### CONSIGNE
Reproduisez à l'identique, dans le texte sur les écoles dentellières, tout ce qui va de « Dans les écoles dirigées à » jusqu'à « est remis intégralement. » inclus.

### TEXTE CITÉ
Maintenant voici quelle est l'organisation de ces écoles. Dans les écoles dirigées par des maîtresses laïques, l'enfant est reçu vers l'âge de 7 ans et y reste jusqu'à l'âge de 16 à 17 ans. La durée du travail par jour est de 6 à 7 heures pour les jeunes dentellières et de 10 à 12 heures pour celles qui ont dépassé l'âge de 10 ans.
Les élèves payent, dans les écoles dirigées par les maîtresses laïques un écolage de I fr. 20 par mois. Le prix de la dentelle est en général remis intégralement à l'ouvrière. La dentelle, le fabricat est sa propriété exclusive. Dans beaucoup de ces écoles, les parents vendent parfois eux-mêmes directement la dentelle fabriquée par les enfants.
Le régime est à peu près le même dans les écoles dirigées par les religieuses, sauf cette différence que dans ces écoles la durée du travail est moins longue parce que les enfants sont astreints à apprendre à lire, à écrire et à calculer pendant une heure par jour. Dans ces mêmes écoles les enfants consacrent un demi-jour par semaine à des ouvrages manuels, au tricot, à la couture, etc.
Dans les écoles dirigées à Courtrai pas des religieuses, les enfants ne payent même aucun droit d'écolage ; le tout se borne dans quelques écoles à une rétribution de 5 francs, que l'enfant paye à son entrée, uniquement pour défrayer l’établissement des dépenses qu'il doit faire pour indemniser une maîtresse laïque qui est ordinairement chargée de l'apprentissage des jeunes enfants.
Il est cependant dans l'arrondissement de Courtrai des écoles dirigées par des religieuses où les enfants payent un écolage égal à celui qu'ils payent dans les écoles dirigées par des laïques ; mais cet écolage est fixe, et rien n'est prélevé sur le prix de la dentelle. Que les enfants gagnent peu ou beaucoup, le salaire leur est remis intégralement.
Pour les écoles qui sont dans ce cas, il me semble que l'exemption dnii être accordée aussi bien qu'à celles qui om un caractère public et où la fabrication se fait au profit de la fondation.
M. le ministre des finances (M. Frère-Orban). - Je crois devoir donner à la Chambre quelques explications sur les pétitions dont on vient de parler.
Cette affaire, messieurs, a donné lieu, comme vous le savez, à une polémique, je ne dirai pas des plus vives, mais des plus violentes et des plus injurieuses contre le gouvernement. Certains journaux nous ont représentés comme introduisant un régime nouveau de mesures vexatoires exclusivement dirigées contre des établissements religieux. C'est la haine antireligieuse du ministère de l'émeute, soutenu (page 703) par la Chambre de l'émeute, qui inspirait ces horribles vexations ! Cela n'était pas étonnant, disait-on, car une Chambre païenne ne pouvait qu'applaudir à de pareils excès.
M. Rodenbach. - Qui est-ce qui a dit cela ?
M. le ministre des finances (M. Frère-Orban). - Qui a dit cela ? Vous le savez bien.

### ENREGISTREMENTS FOURNIS
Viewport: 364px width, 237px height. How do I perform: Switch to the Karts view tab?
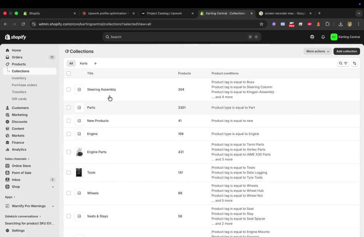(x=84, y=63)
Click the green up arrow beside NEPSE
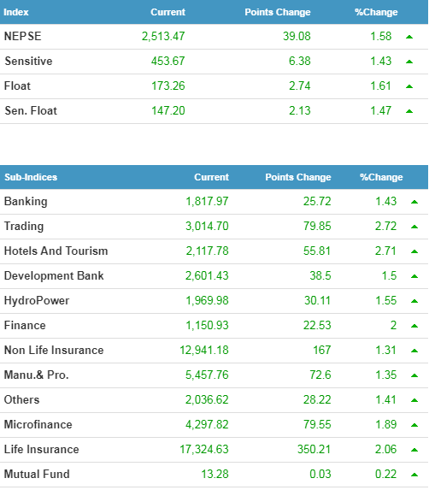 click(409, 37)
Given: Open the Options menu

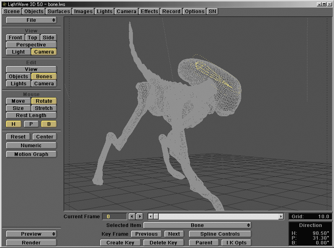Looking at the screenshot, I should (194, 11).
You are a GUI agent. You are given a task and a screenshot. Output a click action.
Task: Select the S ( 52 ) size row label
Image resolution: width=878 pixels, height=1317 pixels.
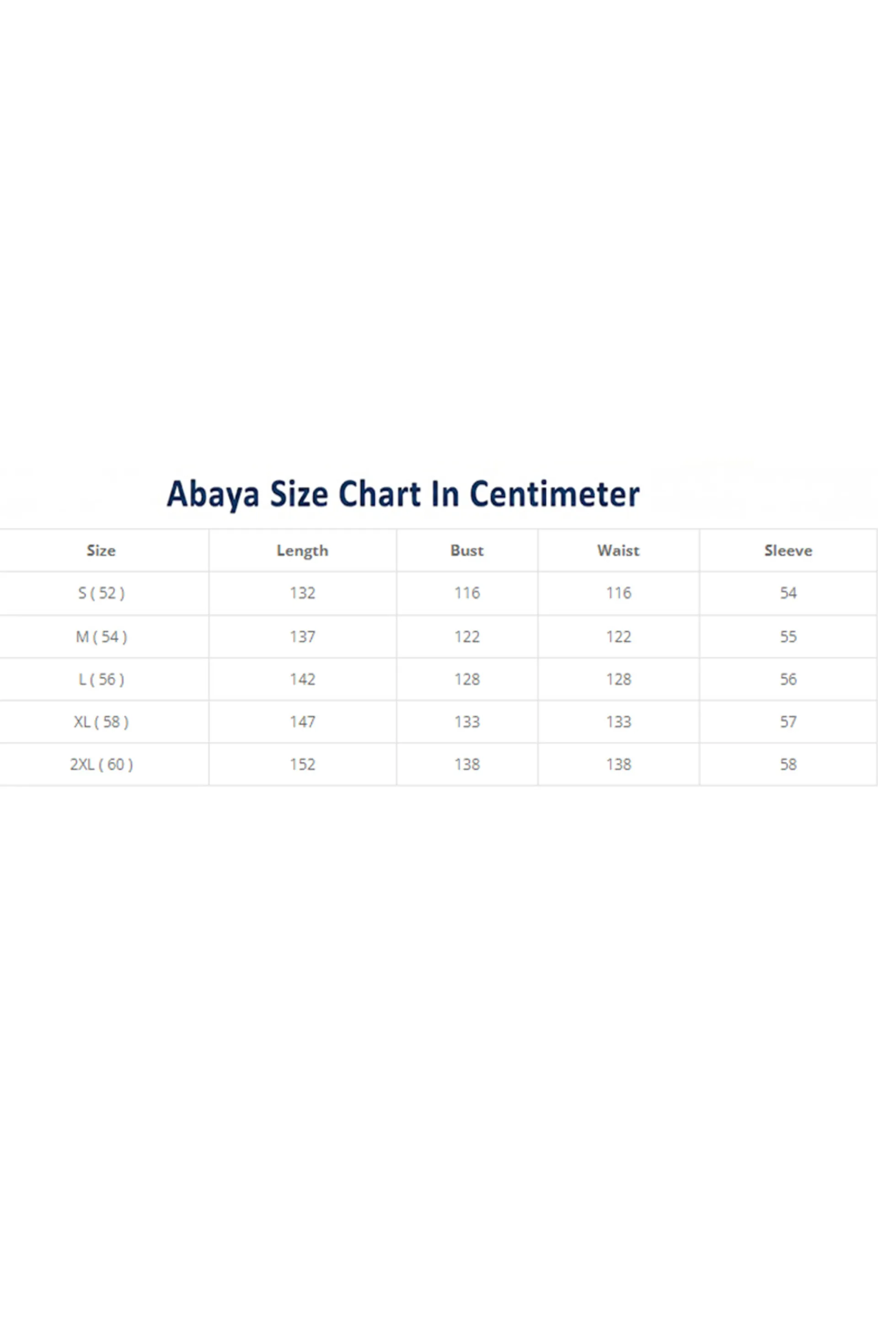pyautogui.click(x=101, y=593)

### RÉPONSE FINALE
Dans les écoles dirigées à Courtrai pas des religieuses, les enfants ne payent même aucun droit d'écolage ; le tout se borne dans quelques écoles à une rétribution de 5 francs, que l'enfant paye à son entrée, uniquement pour défrayer l’établissement des dépenses qu'il doit faire pour indemniser une maîtresse laïque qui est ordinairement chargée de l'apprentissage des jeunes enfants.
Il est cependant dans l'arrondissement de Courtrai des écoles dirigées par des religieuses où les enfants payent un écolage égal à celui qu'ils payent dans les écoles dirigées par des laïques ; mais cet écolage est fixe, et rien n'est prélevé sur le prix de la dentelle. Que les enfants gagnent peu ou beaucoup, le salaire leur est remis intégralement.